Extrait choisi:
'''

Tout cela, c’est maîtrisable et sans gros danger !

Mais le Spam est devenu, à lui seul, une peste pernicieuse pour notre efficacité.

Je sais, certains vous diront que cela démontre un secteur d’activité pas encore mature. Mais en attendant la stabilisation, le Spam sature les tuyaux Internet, nos « mail box » et nos neurones.

D’autres affirmeront l’efficacité des logiciels anti-spams. C’est sans compter avec l’ingéniosité des spammeurs : bataille infini entre l’armure et l’épée et succès assuré pour le chiffre d’affaire et la côte en bourse des éditeurs de logiciels concernés !

'''

Données fournies:
'''

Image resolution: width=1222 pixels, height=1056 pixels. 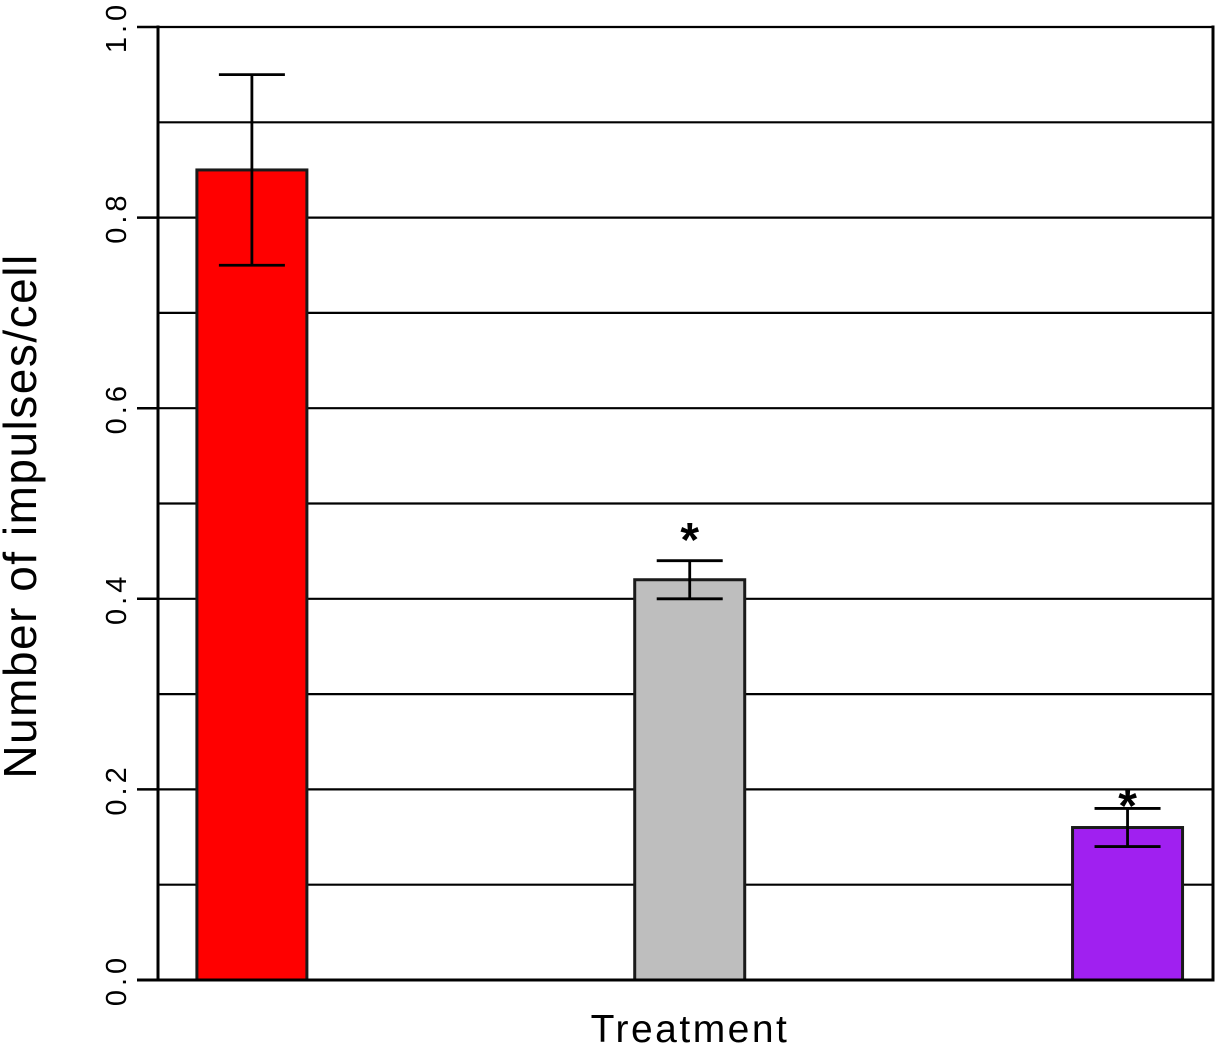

'''
'''

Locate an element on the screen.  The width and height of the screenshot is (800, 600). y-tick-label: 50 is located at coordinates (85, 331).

'''
'''

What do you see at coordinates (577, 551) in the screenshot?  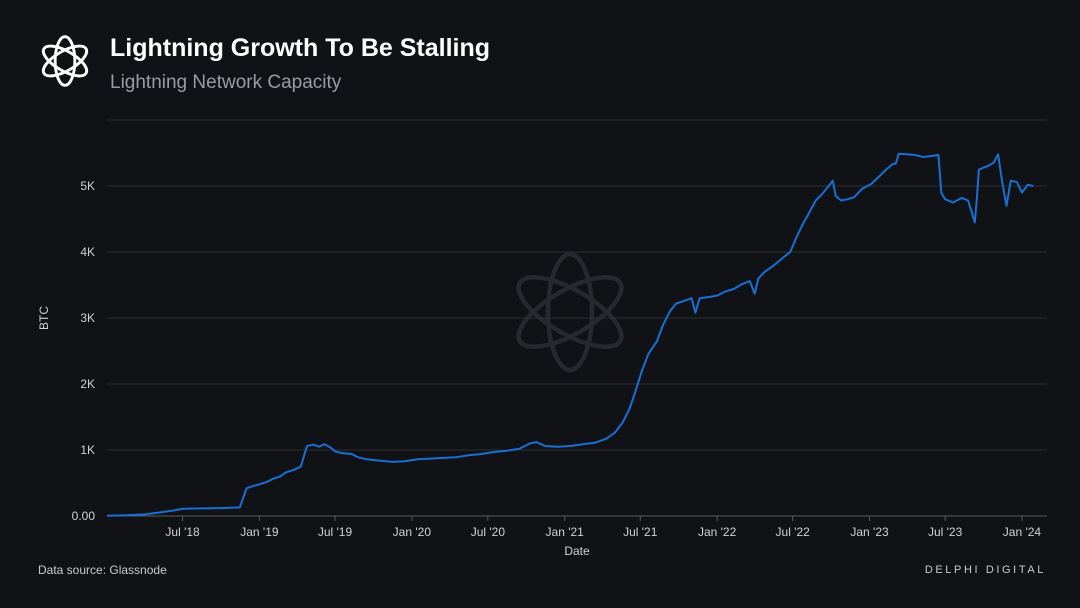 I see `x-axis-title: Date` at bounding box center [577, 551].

'''

Consignes de l'exercice:
(1) Restituez sans aucune modification le passage de l'extrait sur le spam, en commençant à « Tout cela, c’est » et en terminant à « logiciels concernés ! ».
(2) Reprenez l'extrait sur le spam après sa dernière phrase et poursuivez-en la rédaction.
Ces enregistrements proviennent d'une autre source que l'extrait.

Réponses par numéro:
(1)
Tout cela, c’est maîtrisable et sans gros danger !

Mais le Spam est devenu, à lui seul, une peste pernicieuse pour notre efficacité.

Je sais, certains vous diront que cela démontre un secteur d’activité pas encore mature. Mais en attendant la stabilisation, le Spam sature les tuyaux Internet, nos « mail box » et nos neurones.

D’autres affirmeront l’efficacité des logiciels anti-spams. C’est sans compter avec l’ingéniosité des spammeurs : bataille infini entre l’armure et l’épée et succès assuré pour le chiffre d’affaire et la côte en bourse des éditeurs de logiciels concernés !

(2)
Alors face à cette attaque des TIC prônons l’éthique de TIC. Rêve insensé dans un réseau mondial ? Bien évidemment, mais il faudra rapidement qu’un minimum de régulation se fasse si l’on ne veut pas voir disparaître cet outil fabuleux que représente le mail.

Devrons nous arriver à une FINUL de l’Internet pour séparer les spammeurs margoulins des utilisateurs professionnels ? L’urgence est criante même si elle vient du monde virtuel. Alors courage lorsque vous ouvrirez votre ordinateur et bonne rentrée.